スクリーン上に甦った江戸時代の至高のエロス! 大人たちが楽しむ文化記録映画『春画と日本人』

細部に宿るエロスの神

鳥居清長の名作「袖の巻」の復元を試みるプロジェクト。江戸時代の版画技術がとても高かったことが判明する。

 鳥居清長が残した春画「袖の巻」を、現代の彫り師と刷り師が再現する試みを本作では紹介している。現代の最高の技術を持って名画の復元に挑んでいるのだが、どうしても女性の陰毛部分をふんわりと表現することが難しい。江戸時代の出版技術がとても高く、陰毛という細部にまで当時の人たちがこだわり抜いていたことが伝わってくる。エロスの神さまは、まさに細部に宿っていた。

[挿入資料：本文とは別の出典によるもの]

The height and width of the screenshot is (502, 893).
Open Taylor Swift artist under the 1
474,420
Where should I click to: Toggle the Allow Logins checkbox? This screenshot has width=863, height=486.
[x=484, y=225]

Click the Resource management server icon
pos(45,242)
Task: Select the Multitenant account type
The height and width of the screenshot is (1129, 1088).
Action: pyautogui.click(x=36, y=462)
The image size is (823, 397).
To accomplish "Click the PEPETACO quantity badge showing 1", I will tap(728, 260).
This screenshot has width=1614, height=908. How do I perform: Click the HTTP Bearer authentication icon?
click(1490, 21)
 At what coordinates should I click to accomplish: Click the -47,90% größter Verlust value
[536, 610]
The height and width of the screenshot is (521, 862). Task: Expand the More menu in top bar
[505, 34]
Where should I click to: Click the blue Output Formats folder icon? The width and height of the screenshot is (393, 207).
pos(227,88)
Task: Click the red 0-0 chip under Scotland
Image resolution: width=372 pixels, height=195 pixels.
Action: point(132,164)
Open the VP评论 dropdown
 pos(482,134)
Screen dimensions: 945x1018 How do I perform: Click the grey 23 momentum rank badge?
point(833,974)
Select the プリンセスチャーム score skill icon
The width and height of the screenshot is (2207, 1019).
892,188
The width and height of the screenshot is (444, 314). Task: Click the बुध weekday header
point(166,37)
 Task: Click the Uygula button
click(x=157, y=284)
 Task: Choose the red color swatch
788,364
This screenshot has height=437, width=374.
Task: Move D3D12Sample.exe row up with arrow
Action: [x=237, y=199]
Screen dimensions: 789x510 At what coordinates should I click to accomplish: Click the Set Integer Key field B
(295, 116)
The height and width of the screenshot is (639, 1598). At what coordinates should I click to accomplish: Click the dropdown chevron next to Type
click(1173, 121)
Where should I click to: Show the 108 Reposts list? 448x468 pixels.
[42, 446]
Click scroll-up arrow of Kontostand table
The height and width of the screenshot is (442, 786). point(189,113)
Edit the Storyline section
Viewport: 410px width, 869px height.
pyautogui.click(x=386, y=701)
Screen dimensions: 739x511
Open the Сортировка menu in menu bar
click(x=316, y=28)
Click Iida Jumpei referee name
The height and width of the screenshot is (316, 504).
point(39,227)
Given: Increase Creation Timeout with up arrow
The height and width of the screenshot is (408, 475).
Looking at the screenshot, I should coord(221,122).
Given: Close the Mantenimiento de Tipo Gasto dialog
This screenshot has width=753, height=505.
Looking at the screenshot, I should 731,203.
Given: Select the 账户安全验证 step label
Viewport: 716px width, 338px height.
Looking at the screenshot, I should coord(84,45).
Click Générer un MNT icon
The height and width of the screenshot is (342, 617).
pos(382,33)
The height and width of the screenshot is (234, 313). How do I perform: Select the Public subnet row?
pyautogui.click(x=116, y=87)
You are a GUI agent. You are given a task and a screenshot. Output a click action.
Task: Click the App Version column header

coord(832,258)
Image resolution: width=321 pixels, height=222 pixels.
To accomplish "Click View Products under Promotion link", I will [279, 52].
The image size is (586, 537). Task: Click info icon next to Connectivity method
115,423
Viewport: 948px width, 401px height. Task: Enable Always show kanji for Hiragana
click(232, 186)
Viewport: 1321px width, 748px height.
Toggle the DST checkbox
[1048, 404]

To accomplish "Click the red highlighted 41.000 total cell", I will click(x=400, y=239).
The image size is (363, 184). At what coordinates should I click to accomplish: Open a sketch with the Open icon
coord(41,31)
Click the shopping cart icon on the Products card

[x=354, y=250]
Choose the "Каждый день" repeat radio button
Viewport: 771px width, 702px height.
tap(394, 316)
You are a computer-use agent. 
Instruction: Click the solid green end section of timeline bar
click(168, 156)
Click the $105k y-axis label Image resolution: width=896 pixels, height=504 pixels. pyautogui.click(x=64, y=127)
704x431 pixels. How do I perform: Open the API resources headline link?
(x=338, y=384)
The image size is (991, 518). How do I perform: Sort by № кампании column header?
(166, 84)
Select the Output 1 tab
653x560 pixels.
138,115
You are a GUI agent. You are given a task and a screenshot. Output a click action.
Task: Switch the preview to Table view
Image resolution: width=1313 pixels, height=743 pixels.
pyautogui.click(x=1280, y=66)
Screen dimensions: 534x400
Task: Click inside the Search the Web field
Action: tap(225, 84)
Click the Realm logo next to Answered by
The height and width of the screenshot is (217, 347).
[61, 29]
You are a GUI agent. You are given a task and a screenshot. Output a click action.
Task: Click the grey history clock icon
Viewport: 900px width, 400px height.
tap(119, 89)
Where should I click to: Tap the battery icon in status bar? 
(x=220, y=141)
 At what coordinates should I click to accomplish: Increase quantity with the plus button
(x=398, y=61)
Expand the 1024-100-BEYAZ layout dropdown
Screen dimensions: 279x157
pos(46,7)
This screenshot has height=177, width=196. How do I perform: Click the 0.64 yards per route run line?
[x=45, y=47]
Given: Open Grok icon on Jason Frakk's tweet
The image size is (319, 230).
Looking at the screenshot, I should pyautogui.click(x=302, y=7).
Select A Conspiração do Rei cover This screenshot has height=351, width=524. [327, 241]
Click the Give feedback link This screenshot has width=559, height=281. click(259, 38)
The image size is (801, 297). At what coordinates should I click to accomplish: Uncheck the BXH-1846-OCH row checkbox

 浮世絵は日本文化として評価されているにもかかわらず、浮世絵と表裏一体の関係である春画は、国内でずっと不当な扱いを受けてきた。浮世絵コレクターの第一人者だった東京国立博物館の元館長・高橋誠一郎(1884~1982)は膨大な数の春画も有していたが、亡くなった後は浮世絵だけ慶應大学の図書館に引き取られ、春画は処分されたとのこと。慶應大学の塾長も務めた高橋誠一郎は慶應大学において神のような存在であり、春画を収集していたことを知られては困ると関係者は判断したらしい。

 そんな高橋誠一郎の生前の逸話も語られ、心を和ませる。経済学者であり、文部大臣も務めた高橋誠一郎は多忙を極めた仕事の合間、春画を眺めることでリラックスしていたらしい。その気持ち、すごく分かります。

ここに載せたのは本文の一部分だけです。